For the benefit of newly-arrived extra-terrestrials, Sen. Fletcher is the Minister for Public Service, Information and Broadcasting, Sustainable Development, Energy, Science and Technology. Quite a mouthful, right?

When I switched on my TV, he was praising his staff, whom he said were the hardest workers. “The ministry of information and broadcasting staff,” he said, “these are the hardest working staff.” (Is there a pay rise around the corner?)

He went on to underscore his point with the assertion that when public officers like himself travel, they hardly find time to enjoy the foreign scenery. He saw the cost of around half a million EC as money well spent which should not be cut.

With his multiplicity of portfolios, the senator needed another thirty minutes and was allowed requested extra time. He then went on about the digitisation centre, government’s web portal, the training of public officers, climate change, PBX systems and the topic of the day—diabetes and the removal of government subsidies on sugar.

Finally he came to the generally confusing issue of GIS, NTN and NBS. But this is what really grabbed my attention. “GIS,” he said, “the transition is taking place,” though “not as quickly and as smoothly” as he would like. GIS had some resource
constraints “but in some areas where we have deployed officers we are seeing very positive results.”

Among those “areas” was the office of the prime minister. I must mention here that a cameraman representing the office of the prime minster was indeed in attendance at the regional leadership forum last Thursday evening.

The topic? “Crime Reduction Strategies and Democratic Policing: Respect for Community and Human Rights.”

There was also a team from the “hard-working” GIS. A total of four: a driver, a technician, a reporter and another cameraman.
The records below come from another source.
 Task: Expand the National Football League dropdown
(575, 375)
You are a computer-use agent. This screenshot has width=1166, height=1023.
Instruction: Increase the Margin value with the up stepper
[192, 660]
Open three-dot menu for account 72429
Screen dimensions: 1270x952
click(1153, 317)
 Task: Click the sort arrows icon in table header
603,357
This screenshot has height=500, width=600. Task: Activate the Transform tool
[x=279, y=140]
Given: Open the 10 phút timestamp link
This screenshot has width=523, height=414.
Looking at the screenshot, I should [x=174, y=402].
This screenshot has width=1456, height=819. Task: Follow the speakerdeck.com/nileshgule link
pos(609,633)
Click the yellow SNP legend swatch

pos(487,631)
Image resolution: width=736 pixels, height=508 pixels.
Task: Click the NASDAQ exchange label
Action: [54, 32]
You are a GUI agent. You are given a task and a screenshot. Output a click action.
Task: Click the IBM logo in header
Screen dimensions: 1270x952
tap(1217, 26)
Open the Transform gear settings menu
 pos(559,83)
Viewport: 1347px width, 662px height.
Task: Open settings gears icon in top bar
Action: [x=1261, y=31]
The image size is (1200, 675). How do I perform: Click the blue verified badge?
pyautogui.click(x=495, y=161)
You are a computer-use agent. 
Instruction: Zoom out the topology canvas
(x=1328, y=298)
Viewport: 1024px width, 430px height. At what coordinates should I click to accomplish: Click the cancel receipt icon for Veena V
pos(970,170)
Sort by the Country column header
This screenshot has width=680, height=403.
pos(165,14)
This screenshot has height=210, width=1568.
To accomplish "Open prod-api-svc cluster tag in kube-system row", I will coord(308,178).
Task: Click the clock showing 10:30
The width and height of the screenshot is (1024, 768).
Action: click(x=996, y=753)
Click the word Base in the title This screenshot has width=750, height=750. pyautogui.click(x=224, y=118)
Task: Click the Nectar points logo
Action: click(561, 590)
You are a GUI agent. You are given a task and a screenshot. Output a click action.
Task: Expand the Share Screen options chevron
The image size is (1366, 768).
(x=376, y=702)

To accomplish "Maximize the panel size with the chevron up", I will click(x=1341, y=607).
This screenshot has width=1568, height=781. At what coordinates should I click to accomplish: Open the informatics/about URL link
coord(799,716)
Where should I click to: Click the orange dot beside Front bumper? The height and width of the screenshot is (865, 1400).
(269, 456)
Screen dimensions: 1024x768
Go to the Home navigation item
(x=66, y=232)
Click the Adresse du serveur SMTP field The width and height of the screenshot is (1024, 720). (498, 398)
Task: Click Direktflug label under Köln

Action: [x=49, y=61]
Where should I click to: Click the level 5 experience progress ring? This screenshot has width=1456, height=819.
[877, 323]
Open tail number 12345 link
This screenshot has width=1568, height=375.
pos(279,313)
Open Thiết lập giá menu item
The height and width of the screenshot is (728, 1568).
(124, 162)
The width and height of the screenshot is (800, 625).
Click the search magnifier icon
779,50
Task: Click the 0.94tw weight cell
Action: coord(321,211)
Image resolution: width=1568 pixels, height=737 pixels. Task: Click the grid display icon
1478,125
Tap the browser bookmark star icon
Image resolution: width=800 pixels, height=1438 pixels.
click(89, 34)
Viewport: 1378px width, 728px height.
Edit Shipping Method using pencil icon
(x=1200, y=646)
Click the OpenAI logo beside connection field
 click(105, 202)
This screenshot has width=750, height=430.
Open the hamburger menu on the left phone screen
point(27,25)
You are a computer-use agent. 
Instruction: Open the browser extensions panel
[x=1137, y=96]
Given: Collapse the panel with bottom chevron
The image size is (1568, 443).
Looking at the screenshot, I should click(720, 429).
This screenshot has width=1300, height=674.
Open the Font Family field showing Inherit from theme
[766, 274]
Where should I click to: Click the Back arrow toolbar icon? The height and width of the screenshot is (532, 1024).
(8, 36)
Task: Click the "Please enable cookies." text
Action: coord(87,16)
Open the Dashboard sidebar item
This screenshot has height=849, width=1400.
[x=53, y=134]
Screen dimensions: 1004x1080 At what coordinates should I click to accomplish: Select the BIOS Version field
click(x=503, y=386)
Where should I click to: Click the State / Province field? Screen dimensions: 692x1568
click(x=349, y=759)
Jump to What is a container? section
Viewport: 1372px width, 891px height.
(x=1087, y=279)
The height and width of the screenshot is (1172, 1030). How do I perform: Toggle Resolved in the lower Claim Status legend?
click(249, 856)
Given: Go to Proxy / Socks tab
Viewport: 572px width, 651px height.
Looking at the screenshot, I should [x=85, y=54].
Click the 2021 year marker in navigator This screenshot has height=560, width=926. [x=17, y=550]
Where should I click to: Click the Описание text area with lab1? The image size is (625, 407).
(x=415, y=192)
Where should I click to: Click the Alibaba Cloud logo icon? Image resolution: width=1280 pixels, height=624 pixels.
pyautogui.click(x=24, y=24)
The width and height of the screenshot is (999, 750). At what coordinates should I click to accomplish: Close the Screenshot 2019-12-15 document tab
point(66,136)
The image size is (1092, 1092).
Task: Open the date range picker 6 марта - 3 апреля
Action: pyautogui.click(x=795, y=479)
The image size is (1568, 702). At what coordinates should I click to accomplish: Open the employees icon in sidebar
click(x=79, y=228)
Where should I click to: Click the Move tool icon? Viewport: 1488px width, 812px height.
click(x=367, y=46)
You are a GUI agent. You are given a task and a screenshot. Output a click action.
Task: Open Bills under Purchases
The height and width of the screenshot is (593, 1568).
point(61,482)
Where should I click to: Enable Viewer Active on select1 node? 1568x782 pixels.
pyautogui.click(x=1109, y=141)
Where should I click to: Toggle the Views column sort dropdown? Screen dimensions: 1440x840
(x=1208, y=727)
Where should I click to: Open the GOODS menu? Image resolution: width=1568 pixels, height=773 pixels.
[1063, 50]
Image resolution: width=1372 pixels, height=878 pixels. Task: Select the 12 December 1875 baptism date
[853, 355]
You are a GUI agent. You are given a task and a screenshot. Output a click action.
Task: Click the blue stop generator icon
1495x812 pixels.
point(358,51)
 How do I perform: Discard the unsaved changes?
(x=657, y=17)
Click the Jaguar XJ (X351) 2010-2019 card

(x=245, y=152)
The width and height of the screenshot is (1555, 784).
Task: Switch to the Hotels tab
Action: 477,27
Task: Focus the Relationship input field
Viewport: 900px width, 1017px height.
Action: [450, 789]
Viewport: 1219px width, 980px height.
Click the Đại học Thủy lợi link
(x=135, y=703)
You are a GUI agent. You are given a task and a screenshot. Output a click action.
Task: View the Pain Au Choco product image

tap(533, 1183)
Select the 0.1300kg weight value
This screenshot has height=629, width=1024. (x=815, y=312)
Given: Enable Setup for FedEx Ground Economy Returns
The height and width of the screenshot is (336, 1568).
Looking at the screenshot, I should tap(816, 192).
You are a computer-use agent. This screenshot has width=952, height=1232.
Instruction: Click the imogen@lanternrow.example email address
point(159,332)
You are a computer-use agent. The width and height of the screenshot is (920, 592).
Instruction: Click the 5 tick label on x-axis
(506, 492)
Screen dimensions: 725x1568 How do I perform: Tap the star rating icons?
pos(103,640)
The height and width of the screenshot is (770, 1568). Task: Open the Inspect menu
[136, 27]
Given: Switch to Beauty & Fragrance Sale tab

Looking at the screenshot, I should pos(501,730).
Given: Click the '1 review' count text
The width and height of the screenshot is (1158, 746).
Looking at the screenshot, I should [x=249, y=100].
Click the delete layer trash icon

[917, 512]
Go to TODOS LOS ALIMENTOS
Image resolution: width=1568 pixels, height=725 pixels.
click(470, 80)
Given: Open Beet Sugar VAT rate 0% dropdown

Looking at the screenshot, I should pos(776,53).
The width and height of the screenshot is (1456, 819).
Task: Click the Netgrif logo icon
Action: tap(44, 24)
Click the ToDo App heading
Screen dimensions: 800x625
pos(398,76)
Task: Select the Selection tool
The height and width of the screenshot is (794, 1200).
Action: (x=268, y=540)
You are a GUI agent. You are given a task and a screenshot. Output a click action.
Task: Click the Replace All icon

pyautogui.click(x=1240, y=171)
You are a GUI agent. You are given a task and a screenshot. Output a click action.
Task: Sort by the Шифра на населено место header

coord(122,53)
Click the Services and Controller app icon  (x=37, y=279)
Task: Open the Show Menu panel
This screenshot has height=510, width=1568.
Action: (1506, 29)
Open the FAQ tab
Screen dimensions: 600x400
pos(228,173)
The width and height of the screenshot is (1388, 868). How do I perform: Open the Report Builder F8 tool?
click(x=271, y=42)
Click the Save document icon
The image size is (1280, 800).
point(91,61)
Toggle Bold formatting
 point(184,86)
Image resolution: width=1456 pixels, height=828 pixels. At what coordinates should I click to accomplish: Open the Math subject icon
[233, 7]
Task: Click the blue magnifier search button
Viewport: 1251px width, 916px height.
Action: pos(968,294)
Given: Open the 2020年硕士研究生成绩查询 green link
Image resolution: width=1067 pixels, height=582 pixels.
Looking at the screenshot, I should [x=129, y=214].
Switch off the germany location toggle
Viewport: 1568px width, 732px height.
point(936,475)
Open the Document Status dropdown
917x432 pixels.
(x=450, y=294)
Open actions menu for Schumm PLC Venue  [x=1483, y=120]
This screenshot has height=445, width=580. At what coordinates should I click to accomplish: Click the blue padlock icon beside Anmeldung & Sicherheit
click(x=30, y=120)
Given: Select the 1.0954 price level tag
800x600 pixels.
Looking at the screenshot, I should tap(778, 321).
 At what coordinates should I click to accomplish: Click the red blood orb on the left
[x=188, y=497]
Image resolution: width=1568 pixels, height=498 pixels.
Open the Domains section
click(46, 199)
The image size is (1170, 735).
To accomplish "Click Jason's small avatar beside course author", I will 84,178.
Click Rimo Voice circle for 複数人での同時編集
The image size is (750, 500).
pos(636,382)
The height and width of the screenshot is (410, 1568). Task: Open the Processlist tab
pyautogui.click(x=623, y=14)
The purpose of the tax-funded five government information workers? To record the opening address by the prime minister. More on that later!

Of course for that obvious duplication of effort, taxpayers will have to fork out overtime. The evening’s activity started at 6:30 pm. I asked the cameraman from the office of the prime minister what was his assignment. He said he was recording the event “for a YouTube channel and other social media outlets.”

And we thought that particular Rosemary’s Baby was strictly Jadia’s.

Mind you, both the GIS staffers and the cameraman from the office of the prime minister are housed at the Hewanorra Building at Pointe Seraphine.

So much for the government’s cost-cutting measures and proposals to the Unions.

1 COMMENT

  1. I think that a survey must be undertakenby the press or some other entity to determine how much of taxpayer’s money is spent on just promotion, advertisments and speeches of politicians in office. Compared with what is actually spent in the actual advertisment promotion of the country. Politicians say that the two can’t be isolated. I differ from that opinion.